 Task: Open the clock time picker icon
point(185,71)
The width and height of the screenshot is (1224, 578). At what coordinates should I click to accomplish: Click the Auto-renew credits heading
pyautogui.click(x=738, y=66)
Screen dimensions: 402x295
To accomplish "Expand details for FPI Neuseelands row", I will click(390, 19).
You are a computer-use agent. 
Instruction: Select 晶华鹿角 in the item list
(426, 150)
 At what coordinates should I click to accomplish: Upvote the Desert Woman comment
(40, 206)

.....

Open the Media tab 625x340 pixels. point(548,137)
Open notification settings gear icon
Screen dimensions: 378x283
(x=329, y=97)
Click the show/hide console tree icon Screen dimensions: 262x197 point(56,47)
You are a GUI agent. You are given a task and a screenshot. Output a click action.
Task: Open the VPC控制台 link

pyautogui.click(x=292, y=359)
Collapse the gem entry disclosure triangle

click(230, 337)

.....

### Problem description
Give the number of lines in the listing that contain the string "agent". Write nothing else.

### Solution for this problem
2